Description of problem: If metadata split-brain is detected, data/entry self is not taking place. Version-Release number of selected component (if applicable): How reproducible: Steps to Reproduce: 1. Create replicate volume 2. set self heal daemon off. 3.. Kill one brick. 4. Perform action at mount point to change metadata 5. Kill another brick and bring back the first brick. 6. Again perform action to change the metadata at mount point. 7. Bring back latest killed brick. 8. Now files are in metadata split-brain. Kill any brick and change the data at the mount point. Bring back the killed brick. 9. ls at mount-point will not successfully heal data-split brain Actual results: Data wont get healed. Expected results: Data should get healed although there is metadata split-brain. Additional info:
REVIEW: http://review.gluster.org/5253 (cluster/afr: Allow data/entry self heal for metadata split-brain) posted (#2) for review on master by venkatesh somyajulu (vsomyaju)

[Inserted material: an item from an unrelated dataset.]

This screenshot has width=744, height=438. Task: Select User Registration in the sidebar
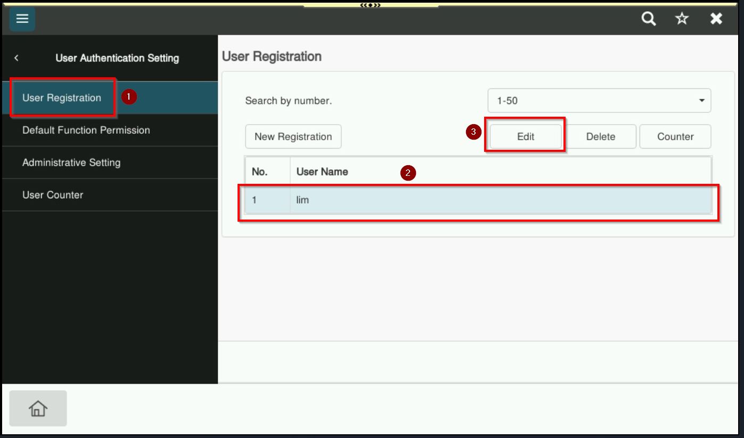62,98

REVIEW: http://review.gluster.org/5253 (cluster/afr: Allow data/entry self heal for metadata split-brain) posted (#3) for review on master by venkatesh somyajulu (vsomyaju)
REVIEW: http://review.gluster.org/5253 (cluster/afr: Allow data/entry self heal for metadata split-brain) posted (#4) for review on master by venkatesh somyajulu (vsomyaju)
REVIEW: http://review.gluster.org/5253 (cluster/afr: Allow data/entry self heal for metadata split-brain) posted (#5) for review on master by venkatesh somyajulu (vsomyaju)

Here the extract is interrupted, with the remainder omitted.